• Demande écrite: Reproduisez mot pour mot, et en entier, le commentaire sur la Paracha donné ci-dessous.

• Extrait du texte:
---

Dans notre Paracha à l’écoute répond le regard; comme si la parfaite perception unissait intimement ces deux réalité. L’Eternel dit au peuple : « Vous avez vu ce que j’ai fait à l’Egypte » (Ex 19, 4). « Tout le peuple voit les voix » (Ex 21, 15). La voix pénètre dans l’intérieur du corps, ce qui n’est pas le cas de la vue. Pourtant, la voix sans la vue n’est rien pas plus que la vue sans la voix n’existe. Pour D. dire c’est faire : Yei Or Vayei Or. Que la lumière soit, et la lumière fut. Il s’agit là d’une réalité originaire de la création.
On va retrouver cette alliance de l’écoute de la voix à la fin de notre Paracha :
Ve’atah im-chamoa tishme’ou bekoli « Et maintenant si vous écoutez Ma Voix » oushmartem et-briti « Et vous observez Mon alliance » viheyitem li sgoulah mikol-ha’amim « Vous serez pour Moi la meilleure part de tous les peuples » « Segoulah » veut dire « la meilleure part » et « la mise à part ». ki-li kol-ha’arets « Car toute la terre est à Moi. » Ve’atem tiheyou-li mamlekhet kohanim vegoy Qadoch « Et quant à vous vous serez pour Moi un peuple de prêtres et une nation sainte » (Ex 19, 5-6)
Dans un couple l’homme est du côté de l’écoute et la femme du côté du regard. Ce qidouch du mariage, cette sanctification est à l’image de l’alliance de D. avec Israël son épouse : e’atem tiheyou-li mamlekhet Cohanim vegoy Qadoch.

---

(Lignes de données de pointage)
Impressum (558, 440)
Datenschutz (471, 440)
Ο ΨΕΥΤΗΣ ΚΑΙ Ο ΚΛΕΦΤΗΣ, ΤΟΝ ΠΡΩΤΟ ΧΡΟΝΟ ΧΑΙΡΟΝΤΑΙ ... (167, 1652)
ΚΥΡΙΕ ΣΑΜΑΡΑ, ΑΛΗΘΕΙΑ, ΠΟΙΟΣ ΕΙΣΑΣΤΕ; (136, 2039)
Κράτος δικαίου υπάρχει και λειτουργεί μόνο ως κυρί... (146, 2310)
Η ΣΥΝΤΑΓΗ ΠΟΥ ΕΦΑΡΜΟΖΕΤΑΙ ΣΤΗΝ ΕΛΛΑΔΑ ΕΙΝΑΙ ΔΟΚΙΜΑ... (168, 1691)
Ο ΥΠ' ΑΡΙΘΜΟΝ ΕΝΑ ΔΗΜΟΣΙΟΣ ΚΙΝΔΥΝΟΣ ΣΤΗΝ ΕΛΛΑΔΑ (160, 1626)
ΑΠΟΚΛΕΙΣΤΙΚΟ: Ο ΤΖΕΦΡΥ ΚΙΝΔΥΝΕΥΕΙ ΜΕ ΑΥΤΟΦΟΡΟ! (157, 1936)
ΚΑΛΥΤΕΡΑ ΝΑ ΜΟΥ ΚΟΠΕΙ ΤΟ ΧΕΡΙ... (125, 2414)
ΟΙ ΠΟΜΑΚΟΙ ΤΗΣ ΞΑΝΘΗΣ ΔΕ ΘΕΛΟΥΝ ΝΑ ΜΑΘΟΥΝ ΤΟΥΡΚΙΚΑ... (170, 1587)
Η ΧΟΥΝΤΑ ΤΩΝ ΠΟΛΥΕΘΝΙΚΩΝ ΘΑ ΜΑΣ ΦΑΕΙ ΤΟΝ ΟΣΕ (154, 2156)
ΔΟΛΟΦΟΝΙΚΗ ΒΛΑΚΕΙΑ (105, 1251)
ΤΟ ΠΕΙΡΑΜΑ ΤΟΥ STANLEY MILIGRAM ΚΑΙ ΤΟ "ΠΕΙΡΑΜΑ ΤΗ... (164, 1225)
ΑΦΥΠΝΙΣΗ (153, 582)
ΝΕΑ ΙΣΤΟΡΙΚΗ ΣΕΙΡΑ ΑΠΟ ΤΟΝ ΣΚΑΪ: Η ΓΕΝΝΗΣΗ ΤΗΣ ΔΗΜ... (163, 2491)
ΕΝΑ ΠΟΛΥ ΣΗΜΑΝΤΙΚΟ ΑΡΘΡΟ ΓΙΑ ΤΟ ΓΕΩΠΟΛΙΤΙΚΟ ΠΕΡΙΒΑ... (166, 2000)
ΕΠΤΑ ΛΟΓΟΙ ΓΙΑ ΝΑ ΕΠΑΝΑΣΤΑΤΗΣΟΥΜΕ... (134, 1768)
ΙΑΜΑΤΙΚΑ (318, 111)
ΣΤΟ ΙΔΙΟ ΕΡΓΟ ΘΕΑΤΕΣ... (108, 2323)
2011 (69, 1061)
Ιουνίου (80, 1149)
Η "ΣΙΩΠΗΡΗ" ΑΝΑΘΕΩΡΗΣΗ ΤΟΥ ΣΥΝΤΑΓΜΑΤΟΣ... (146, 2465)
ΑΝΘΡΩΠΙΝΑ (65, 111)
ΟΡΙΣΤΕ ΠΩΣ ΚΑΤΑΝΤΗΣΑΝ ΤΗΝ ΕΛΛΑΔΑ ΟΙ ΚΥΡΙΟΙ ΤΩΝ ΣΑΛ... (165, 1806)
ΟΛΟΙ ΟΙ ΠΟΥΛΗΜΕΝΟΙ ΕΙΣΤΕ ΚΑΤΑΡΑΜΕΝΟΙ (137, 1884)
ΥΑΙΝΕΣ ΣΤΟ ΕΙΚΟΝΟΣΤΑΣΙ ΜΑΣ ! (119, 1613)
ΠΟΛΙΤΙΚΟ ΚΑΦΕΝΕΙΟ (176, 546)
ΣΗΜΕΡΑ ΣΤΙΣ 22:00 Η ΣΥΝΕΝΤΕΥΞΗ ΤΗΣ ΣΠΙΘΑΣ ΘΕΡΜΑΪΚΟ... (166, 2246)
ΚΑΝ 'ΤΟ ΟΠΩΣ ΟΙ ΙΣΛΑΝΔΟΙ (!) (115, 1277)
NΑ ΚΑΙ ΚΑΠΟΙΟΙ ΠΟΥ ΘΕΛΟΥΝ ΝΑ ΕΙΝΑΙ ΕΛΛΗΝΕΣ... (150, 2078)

---

• Solution:
Dans notre Paracha à l’écoute répond le regard; comme si la parfaite perception unissait intimement ces deux réalité. L’Eternel dit au peuple : « Vous avez vu ce que j’ai fait à l’Egypte » (Ex 19, 4). « Tout le peuple voit les voix » (Ex 21, 15). La voix pénètre dans l’intérieur du corps, ce qui n’est pas le cas de la vue. Pourtant, la voix sans la vue n’est rien pas plus que la vue sans la voix n’existe. Pour D. dire c’est faire : Yei Or Vayei Or. Que la lumière soit, et la lumière fut. Il s’agit là d’une réalité originaire de la création.
On va retrouver cette alliance de l’écoute de la voix à la fin de notre Paracha :
Ve’atah im-chamoa tishme’ou bekoli « Et maintenant si vous écoutez Ma Voix » oushmartem et-briti « Et vous observez Mon alliance » viheyitem li sgoulah mikol-ha’amim « Vous serez pour Moi la meilleure part de tous les peuples » « Segoulah » veut dire « la meilleure part » et « la mise à part ». ki-li kol-ha’arets « Car toute la terre est à Moi. » Ve’atem tiheyou-li mamlekhet kohanim vegoy Qadoch « Et quant à vous vous serez pour Moi un peuple de prêtres et une nation sainte » (Ex 19, 5-6)
Dans un couple l’homme est du côté de l’écoute et la femme du côté du regard. Ce qidouch du mariage, cette sanctification est à l’image de l’alliance de D. avec Israël son épouse : e’atem tiheyou-li mamlekhet Cohanim vegoy Qadoch.